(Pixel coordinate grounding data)
::::
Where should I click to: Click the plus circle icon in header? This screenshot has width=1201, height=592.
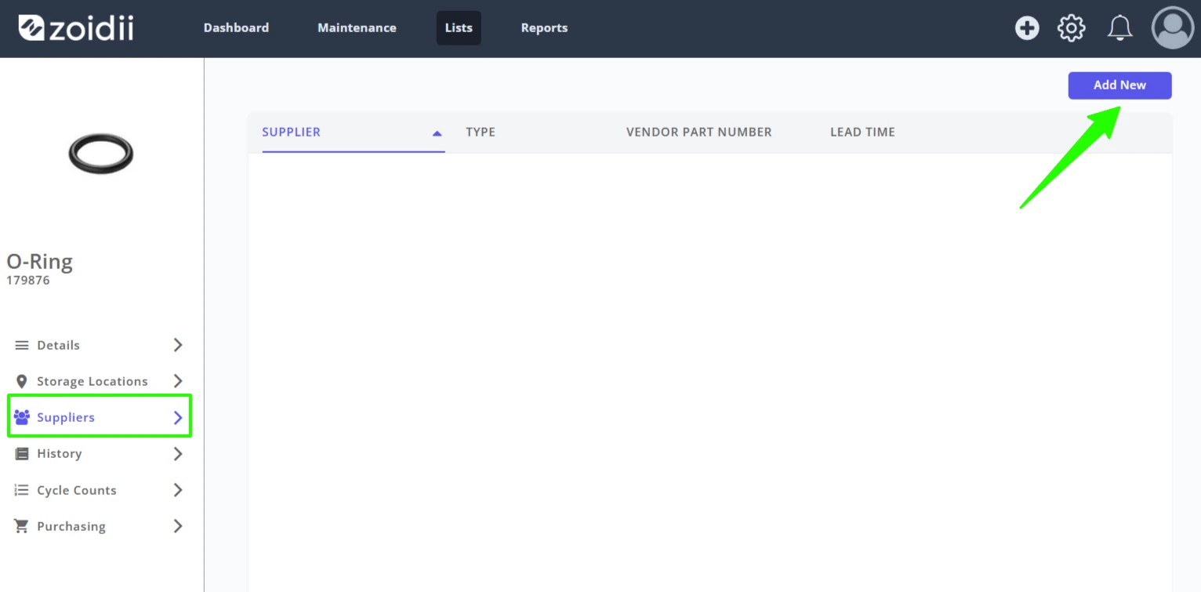[x=1027, y=28]
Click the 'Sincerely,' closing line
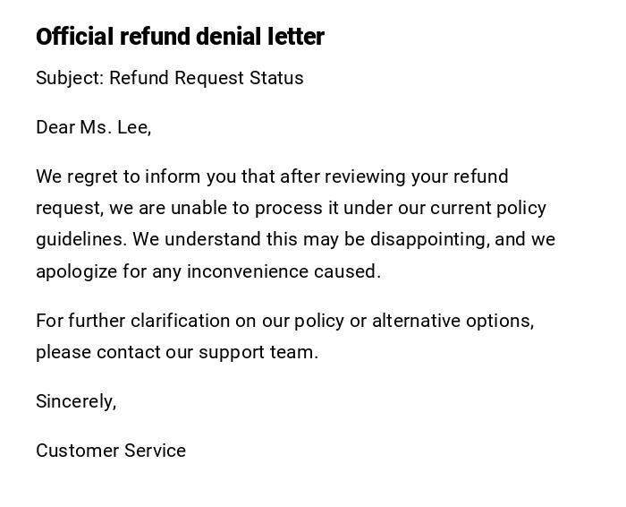The height and width of the screenshot is (507, 626). tap(76, 401)
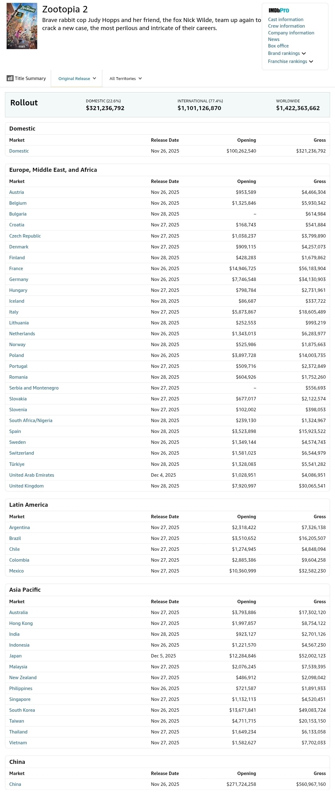Viewport: 335px width, 793px height.
Task: Click the Title Summary bar chart icon
Action: click(x=10, y=78)
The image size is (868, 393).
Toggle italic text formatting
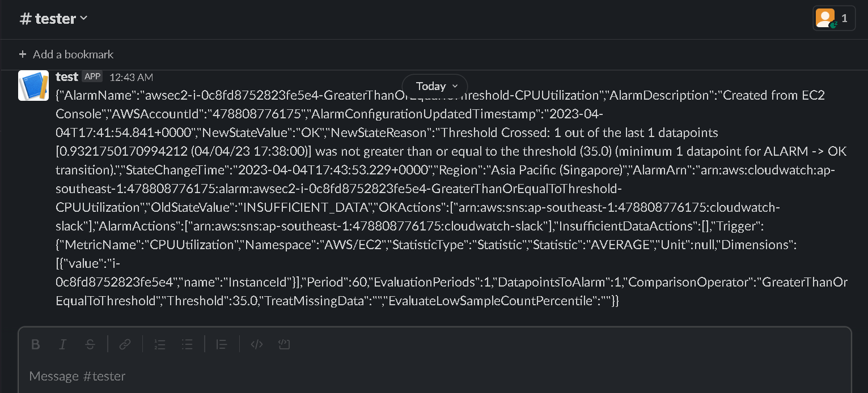click(x=63, y=344)
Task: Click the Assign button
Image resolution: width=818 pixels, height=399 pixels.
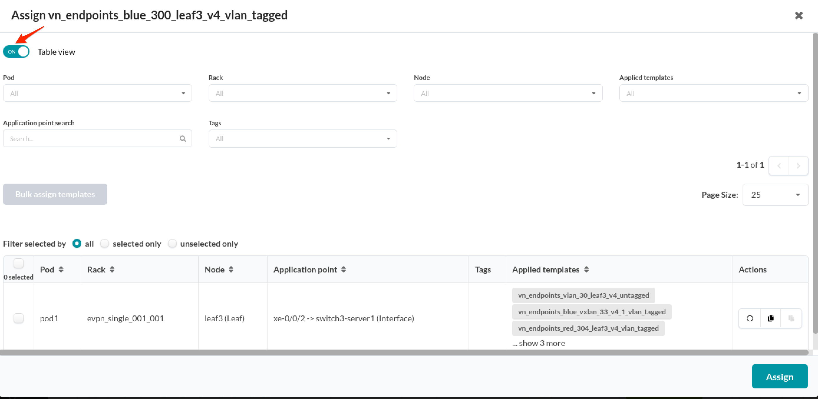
::::
#### EXERCISE AIM
Print, exactly, each line above from the one with "Click the 'Sincerely,' closing line" to the one with "The image size is (868, 393).", end lines included. Leave pictures out of it.

#### SOLUTION FOR THIS PROBLEM
Click the 'Sincerely,' closing line
The height and width of the screenshot is (507, 626). tap(76, 401)
Viewport: 335px width, 793px height.
Task: Click the Title Summary bar chart icon
Action: click(x=10, y=78)
The image size is (868, 393).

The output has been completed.